» Records shown
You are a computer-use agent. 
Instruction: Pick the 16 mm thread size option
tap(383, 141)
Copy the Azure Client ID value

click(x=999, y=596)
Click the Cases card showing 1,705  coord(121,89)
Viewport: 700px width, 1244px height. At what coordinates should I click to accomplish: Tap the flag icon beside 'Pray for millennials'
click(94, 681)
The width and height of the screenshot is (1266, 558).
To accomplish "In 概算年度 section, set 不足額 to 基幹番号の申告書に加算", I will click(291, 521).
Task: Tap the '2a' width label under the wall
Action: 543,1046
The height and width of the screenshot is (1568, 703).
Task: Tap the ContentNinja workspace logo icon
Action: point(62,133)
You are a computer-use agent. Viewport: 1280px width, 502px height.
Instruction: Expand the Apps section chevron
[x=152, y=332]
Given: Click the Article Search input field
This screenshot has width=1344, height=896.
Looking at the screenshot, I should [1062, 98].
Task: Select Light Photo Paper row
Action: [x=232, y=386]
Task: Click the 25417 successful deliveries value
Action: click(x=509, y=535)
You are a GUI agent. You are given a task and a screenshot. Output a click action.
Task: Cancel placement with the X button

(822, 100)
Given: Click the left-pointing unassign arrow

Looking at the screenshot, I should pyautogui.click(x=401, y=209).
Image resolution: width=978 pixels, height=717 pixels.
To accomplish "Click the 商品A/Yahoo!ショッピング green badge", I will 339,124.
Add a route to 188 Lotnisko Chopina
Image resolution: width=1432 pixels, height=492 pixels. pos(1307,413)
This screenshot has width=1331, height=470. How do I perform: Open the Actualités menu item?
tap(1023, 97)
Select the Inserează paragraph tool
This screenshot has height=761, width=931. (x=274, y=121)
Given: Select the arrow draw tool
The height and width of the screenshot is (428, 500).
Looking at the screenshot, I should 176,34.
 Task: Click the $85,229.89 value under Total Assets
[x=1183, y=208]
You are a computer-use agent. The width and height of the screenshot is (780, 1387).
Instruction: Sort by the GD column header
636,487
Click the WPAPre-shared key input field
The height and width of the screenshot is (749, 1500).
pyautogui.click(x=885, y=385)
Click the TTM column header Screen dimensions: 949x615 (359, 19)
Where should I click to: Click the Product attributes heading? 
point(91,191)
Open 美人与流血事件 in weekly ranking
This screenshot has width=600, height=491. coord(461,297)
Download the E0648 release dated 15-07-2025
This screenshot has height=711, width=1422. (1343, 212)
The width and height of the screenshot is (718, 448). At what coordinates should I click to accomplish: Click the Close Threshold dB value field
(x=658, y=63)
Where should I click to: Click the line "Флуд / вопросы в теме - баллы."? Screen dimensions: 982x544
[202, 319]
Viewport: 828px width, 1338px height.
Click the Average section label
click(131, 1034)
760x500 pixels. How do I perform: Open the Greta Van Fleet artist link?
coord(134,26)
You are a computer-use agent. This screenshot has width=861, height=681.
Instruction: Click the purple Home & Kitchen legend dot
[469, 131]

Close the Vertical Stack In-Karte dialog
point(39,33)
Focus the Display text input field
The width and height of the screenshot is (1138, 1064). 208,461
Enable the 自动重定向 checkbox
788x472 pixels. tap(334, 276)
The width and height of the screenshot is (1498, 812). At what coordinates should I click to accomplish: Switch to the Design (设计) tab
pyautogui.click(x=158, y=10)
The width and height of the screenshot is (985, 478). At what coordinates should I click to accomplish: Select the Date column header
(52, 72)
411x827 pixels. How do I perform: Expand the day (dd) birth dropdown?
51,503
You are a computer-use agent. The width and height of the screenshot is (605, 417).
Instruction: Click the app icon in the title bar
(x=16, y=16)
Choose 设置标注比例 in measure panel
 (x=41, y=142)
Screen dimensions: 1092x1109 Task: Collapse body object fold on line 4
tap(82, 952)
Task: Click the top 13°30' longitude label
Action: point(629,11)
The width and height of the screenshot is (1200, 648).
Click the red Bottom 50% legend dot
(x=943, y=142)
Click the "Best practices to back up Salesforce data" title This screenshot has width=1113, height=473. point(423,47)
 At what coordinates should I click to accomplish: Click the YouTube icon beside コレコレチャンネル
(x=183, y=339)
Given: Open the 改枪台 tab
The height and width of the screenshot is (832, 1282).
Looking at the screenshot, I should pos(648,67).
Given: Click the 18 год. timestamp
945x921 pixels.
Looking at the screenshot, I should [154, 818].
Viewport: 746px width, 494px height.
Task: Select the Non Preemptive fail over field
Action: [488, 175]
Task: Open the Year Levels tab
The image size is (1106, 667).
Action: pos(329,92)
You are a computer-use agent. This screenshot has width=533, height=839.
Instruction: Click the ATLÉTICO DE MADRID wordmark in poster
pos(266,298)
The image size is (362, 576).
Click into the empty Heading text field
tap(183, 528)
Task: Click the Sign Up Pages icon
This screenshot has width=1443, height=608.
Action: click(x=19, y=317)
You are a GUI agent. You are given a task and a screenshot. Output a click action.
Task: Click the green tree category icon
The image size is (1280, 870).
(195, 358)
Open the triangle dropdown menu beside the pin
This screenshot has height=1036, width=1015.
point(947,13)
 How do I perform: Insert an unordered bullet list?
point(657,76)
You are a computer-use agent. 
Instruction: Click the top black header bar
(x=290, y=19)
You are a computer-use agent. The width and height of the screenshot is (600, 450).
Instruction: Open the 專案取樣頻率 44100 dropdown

» Task requirements
The answer must be the line containing "Open the triangle" and every line after it through the last line of the records above, repeated exactly.

» Answer space
Open the triangle dropdown menu beside the pin
This screenshot has height=1036, width=1015.
point(947,13)
 How do I perform: Insert an unordered bullet list?
point(657,76)
You are a computer-use agent. 
Instruction: Click the top black header bar
(x=290, y=19)
You are a computer-use agent. The width and height of the screenshot is (600, 450).
Instruction: Open the 專案取樣頻率 44100 dropdown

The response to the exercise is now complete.